======== Texte de la page ========

Objectifs climatiques
L'Union européenne dévoile son plan pour une économie sans carbone

Fin des voitures à essence, taxe kérosène dans l'aérien, taxation des importations, réforme du marché du carbone... Bruxelles a dévoilé mercredi son projet de «big bang» législatif pour atteindre les objectifs climatiques de l'UE.
Publié: 14.07.2021 à 17:23 heures
|
Dernière mise à jour: 15.07.2021 à 07:44 heures
Bruxelles défend notamment l'arrêt de la commercialisation des voitures à essence à partir de 2035 (archives).
Photo: GAETAN BALLY

La Commission européenne a présenté douze textes pour réduire les émissions de gaz à effet de serre du continent de 55% à l'horizon 2030 par rapport à 1990, mesures qui feront l'objet pendant au moins un an d'âpres discussions entre eurodéputés et Etats membres.

«L'Europe est le tout premier continent à présenter une architecture verte complète: nous avons l'objectif, et désormais la feuille de route pour l'atteindre», a déclaré Ursula von der Leyen, présidente de la Commission, lors d'une conférence de presse.

======== Données ========

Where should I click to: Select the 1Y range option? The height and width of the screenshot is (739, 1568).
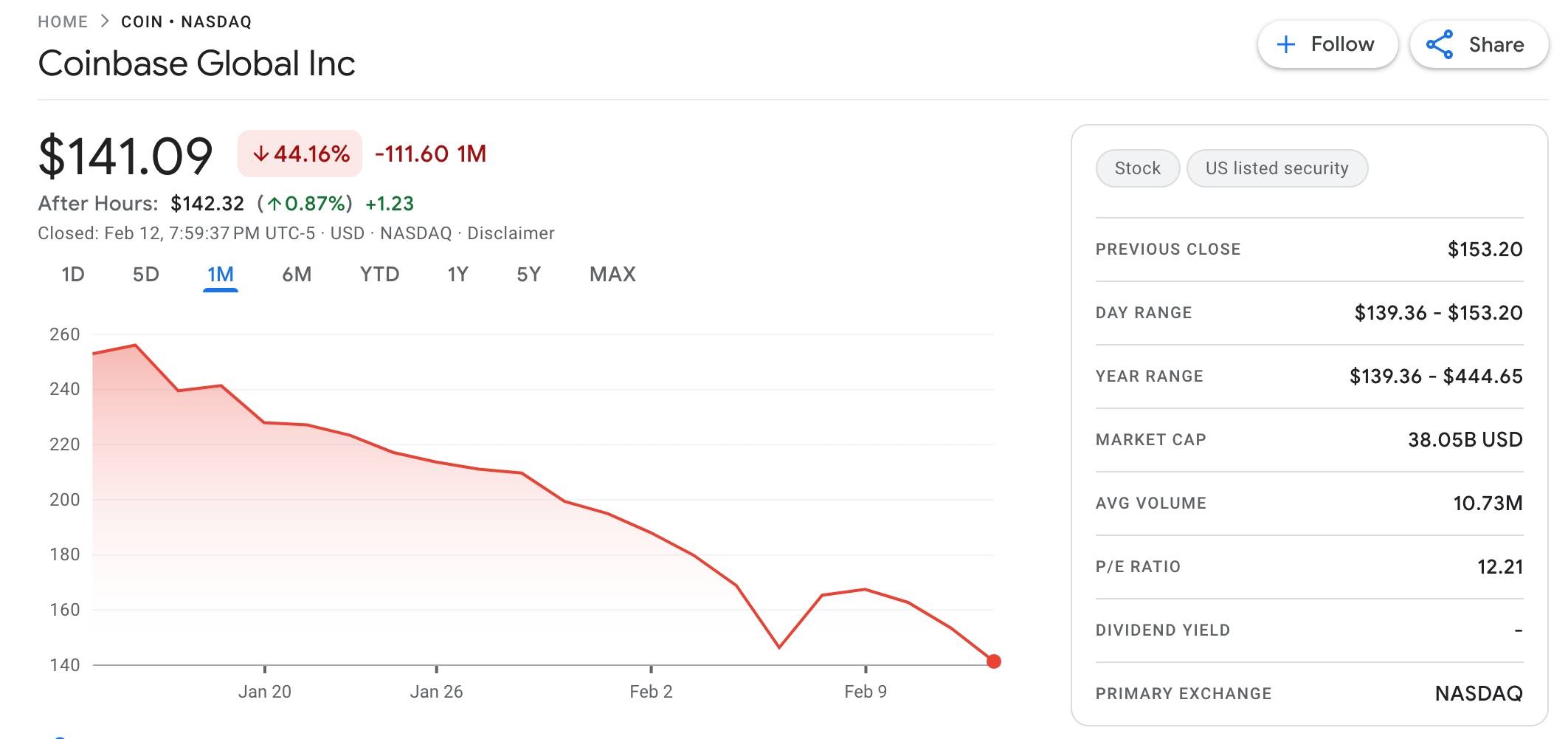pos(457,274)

========
======== Données ========

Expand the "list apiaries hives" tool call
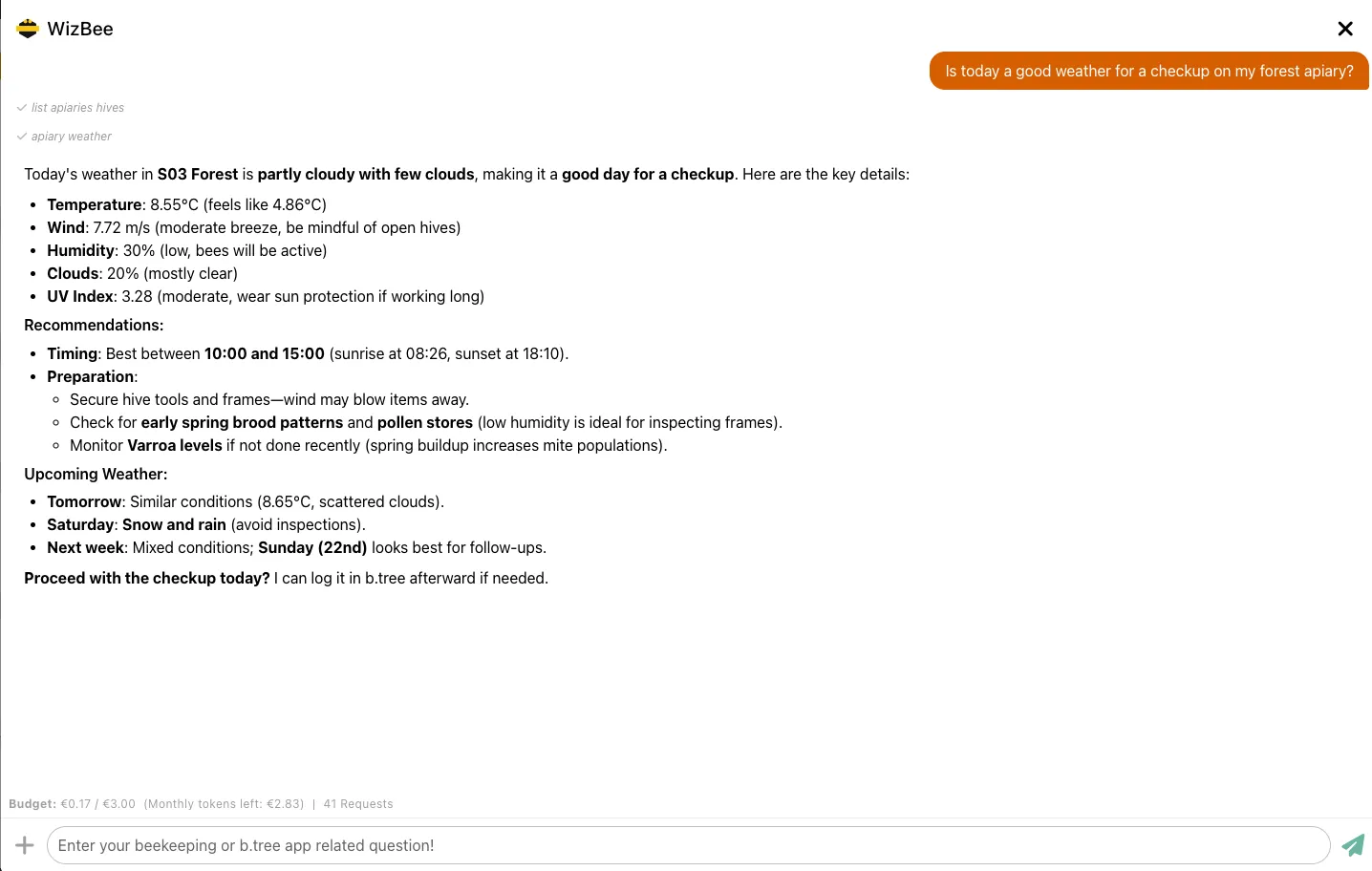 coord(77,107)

========

■ **Exercice**:
Répondez aux questions suivantes d'après le texte de la page :
1. À partir de quelle année Bruxelles défend-elle l'arrêt de la commercialisation des voitures à essence ?
2. Combien de textes la Commission européenne a-t-elle présentés ?
3. Quelle fonction Ursula von der Leyen occupe-t-elle ?

■ **Résultat attendu**:
1. À partir de 2035.
2. Douze textes.
3. Présidente de la Commission européenne.